Comparison of the structure-function properties of wild-type human apoA-V and a C-terminal truncation associated with elevated plasma triglycerides.

ABSTRACT

Background: Plasma triglycerides (TGs) are causally associated with coronary artery disease and acute pancreatitis. Apolipoprotein A-V (apoA-V, gene APOA5) is a liver-secreted protein that is carried on triglyceride-rich lipoproteins and promotes the enzymatic activity of lipoprotein lipase (LPL), thereby reducing TG levels. Little is known about apoA-V structure-function; naturally occurring human APOA5 variants can provide novel insights.

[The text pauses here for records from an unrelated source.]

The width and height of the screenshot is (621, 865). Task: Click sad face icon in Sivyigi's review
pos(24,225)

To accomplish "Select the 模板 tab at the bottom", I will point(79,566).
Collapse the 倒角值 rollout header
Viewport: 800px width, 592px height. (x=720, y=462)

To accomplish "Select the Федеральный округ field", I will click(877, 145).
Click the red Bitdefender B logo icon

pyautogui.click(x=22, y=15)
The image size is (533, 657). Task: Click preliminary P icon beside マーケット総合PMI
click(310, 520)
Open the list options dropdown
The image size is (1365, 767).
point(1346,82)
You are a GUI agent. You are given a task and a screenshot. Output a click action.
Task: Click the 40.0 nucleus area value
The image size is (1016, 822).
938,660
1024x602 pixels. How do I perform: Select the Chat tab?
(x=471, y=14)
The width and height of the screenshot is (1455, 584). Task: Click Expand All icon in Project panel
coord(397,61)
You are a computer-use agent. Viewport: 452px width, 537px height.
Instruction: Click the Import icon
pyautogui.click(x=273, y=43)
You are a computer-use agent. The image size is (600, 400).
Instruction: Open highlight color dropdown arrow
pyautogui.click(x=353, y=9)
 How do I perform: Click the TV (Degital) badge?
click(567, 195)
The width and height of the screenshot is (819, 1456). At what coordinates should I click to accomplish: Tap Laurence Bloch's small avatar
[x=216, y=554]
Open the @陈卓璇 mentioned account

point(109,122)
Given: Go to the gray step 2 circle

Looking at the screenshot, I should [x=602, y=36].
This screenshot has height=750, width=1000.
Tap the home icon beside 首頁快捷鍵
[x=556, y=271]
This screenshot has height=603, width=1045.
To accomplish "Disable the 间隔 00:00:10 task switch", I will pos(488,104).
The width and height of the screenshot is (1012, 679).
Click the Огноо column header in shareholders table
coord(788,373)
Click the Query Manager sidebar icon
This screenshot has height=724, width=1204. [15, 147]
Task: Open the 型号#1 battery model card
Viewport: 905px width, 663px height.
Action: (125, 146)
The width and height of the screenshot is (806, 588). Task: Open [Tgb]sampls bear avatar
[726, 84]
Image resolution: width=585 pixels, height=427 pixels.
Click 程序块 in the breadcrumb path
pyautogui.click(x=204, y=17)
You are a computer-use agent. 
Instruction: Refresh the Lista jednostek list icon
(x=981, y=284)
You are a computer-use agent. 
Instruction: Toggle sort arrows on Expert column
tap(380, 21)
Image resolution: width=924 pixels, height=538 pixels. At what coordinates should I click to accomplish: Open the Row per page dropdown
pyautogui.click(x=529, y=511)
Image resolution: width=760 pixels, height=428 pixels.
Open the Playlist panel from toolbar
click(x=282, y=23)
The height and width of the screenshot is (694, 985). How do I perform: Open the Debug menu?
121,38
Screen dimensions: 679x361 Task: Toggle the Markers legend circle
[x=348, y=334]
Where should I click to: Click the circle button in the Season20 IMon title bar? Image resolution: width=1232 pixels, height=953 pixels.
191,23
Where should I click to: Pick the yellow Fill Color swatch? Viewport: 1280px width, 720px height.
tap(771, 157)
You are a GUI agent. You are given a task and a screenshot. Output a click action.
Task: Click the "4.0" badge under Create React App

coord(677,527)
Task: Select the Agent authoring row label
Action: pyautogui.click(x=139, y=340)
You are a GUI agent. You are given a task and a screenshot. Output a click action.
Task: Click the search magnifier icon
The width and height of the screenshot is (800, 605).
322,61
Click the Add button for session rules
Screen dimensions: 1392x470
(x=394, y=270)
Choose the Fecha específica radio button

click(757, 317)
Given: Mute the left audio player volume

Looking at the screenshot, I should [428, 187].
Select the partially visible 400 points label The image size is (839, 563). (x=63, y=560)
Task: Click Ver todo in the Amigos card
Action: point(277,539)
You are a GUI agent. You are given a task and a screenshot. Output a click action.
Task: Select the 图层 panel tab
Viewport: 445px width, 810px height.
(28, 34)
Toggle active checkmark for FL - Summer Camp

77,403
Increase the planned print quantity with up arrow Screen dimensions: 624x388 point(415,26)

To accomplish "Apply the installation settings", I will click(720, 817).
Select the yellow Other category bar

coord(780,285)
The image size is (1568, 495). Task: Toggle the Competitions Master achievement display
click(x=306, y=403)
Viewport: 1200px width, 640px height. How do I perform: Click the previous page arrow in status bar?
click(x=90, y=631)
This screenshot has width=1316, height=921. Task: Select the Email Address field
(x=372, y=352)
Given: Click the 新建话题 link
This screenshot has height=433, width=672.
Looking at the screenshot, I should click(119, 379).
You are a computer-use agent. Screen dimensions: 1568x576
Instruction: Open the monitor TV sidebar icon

Methods: We used hydrogen-deuterium exchange mass spectrometry to determine the secondary structure of human apoA-V in lipid-free and lipid-associated conditions and identified a C-terminal hydrophobic face. Then, we used genomic data in the Penn Medicine Biobank to identify a rare variant, Q252X, predicted to specifically eliminate this region. We interrogated the function of apoA-V Q252X using recombinant protein in vitro and in vivo in apoa5 knockout mice. Results: Human apoA-V Q252X carriers exhibited elevated plasma TG levels consistent with loss of function. Apoa5 knockout mice injected with AAV vectors expressing wildtype and variant APOA5-AAV recapitulated this phenotype. Part of the loss of function is due to reduced mRNA expression. Functionally, recombinant apoA-V Q252X was more readily soluble in aqueous solutions and more exchangeable with lipoproteins than WT apoA-V. Despite lacking the C-terminal hydrophobic region (a putative lipid binding domain) this protein also decreased plasma TG in vivo. Conclusions: Deletion of apoA-V's C-terminus leads to reduced apoA-V bioavailability in vivo and higher TG levels. However, the C-terminus is not required for lipoprotein binding or enhancement of intravascular lipolytic activity. WT apoA-V is highly prone to aggregation, and this property is markedly reduced in recombinant apoA-V lacking the C-terminus.